• **Data to process**
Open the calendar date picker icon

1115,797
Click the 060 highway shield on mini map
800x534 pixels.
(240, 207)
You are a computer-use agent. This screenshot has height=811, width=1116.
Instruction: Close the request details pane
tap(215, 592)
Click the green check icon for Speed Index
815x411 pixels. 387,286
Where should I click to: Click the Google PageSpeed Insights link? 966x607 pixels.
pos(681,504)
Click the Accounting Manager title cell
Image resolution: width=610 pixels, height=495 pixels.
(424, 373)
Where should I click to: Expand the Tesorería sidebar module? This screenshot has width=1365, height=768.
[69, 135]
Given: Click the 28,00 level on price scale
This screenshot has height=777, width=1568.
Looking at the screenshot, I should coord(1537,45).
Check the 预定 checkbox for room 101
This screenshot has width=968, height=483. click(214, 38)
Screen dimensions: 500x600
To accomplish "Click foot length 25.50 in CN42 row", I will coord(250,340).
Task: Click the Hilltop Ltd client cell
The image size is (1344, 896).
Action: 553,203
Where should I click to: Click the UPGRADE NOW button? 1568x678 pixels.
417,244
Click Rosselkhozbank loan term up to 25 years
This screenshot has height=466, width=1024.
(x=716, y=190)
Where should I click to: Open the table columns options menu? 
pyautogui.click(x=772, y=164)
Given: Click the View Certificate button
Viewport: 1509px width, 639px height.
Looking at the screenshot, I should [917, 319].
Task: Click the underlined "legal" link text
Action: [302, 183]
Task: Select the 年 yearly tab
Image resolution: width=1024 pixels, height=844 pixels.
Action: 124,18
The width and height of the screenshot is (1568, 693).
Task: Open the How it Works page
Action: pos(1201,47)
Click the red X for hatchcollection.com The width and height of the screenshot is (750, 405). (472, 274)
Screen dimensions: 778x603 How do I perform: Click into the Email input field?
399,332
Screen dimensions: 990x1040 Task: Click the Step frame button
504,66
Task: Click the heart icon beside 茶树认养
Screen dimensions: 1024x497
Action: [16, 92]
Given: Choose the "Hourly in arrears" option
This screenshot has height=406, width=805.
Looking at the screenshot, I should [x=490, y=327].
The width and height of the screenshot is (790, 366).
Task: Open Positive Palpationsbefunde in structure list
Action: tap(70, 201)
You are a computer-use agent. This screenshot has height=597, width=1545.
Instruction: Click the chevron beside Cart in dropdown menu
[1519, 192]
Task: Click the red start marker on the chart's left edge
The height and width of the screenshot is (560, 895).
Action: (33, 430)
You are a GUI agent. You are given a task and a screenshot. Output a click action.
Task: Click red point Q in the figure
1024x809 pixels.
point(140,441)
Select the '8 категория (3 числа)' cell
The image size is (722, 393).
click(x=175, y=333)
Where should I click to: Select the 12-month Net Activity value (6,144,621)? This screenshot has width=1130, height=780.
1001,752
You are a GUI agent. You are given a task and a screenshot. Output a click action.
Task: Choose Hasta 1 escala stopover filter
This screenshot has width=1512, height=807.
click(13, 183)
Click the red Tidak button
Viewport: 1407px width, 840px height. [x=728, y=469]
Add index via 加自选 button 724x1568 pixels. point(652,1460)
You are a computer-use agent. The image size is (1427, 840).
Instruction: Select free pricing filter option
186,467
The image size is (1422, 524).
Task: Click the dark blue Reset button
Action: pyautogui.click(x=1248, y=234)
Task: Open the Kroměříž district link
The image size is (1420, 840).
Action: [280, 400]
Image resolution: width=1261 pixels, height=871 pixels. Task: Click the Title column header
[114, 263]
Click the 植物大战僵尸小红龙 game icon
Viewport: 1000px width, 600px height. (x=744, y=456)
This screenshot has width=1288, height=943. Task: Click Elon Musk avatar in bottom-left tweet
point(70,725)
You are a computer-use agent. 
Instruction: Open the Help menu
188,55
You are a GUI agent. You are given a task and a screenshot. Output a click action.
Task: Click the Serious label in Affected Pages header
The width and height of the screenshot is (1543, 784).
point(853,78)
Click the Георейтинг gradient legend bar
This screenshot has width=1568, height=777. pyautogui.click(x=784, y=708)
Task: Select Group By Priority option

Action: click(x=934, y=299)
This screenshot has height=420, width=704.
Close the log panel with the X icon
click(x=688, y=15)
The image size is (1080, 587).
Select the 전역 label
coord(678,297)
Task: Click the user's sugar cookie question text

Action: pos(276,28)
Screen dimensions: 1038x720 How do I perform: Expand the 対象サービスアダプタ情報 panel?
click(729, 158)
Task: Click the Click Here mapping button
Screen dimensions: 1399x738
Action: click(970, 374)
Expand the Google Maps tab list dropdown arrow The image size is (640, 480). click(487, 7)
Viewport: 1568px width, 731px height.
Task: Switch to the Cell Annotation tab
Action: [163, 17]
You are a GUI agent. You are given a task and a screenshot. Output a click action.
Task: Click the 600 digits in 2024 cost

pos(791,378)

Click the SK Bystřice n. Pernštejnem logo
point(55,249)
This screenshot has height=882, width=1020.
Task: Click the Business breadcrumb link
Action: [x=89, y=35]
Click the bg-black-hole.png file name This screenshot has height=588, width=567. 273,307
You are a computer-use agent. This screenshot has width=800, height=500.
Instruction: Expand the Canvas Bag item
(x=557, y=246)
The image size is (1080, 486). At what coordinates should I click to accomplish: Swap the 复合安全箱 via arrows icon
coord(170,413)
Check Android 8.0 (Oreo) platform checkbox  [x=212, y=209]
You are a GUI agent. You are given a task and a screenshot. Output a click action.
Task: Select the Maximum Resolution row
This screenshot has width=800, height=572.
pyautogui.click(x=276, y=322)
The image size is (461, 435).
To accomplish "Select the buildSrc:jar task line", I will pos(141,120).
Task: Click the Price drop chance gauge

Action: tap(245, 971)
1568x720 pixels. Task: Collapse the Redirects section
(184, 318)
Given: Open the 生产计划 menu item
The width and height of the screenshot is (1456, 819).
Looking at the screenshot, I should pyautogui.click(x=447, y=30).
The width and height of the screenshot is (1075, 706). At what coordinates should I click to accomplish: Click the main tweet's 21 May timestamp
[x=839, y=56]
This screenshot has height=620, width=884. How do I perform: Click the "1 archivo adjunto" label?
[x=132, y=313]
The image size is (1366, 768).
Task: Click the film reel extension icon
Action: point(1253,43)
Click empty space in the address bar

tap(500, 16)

• **Prompt**
Each line that holds the string "Choose" is to be copied from the entries above.

• **Written solution**
Given: Choose the "Hourly in arrears" option
Task: Choose Hasta 1 escala stopover filter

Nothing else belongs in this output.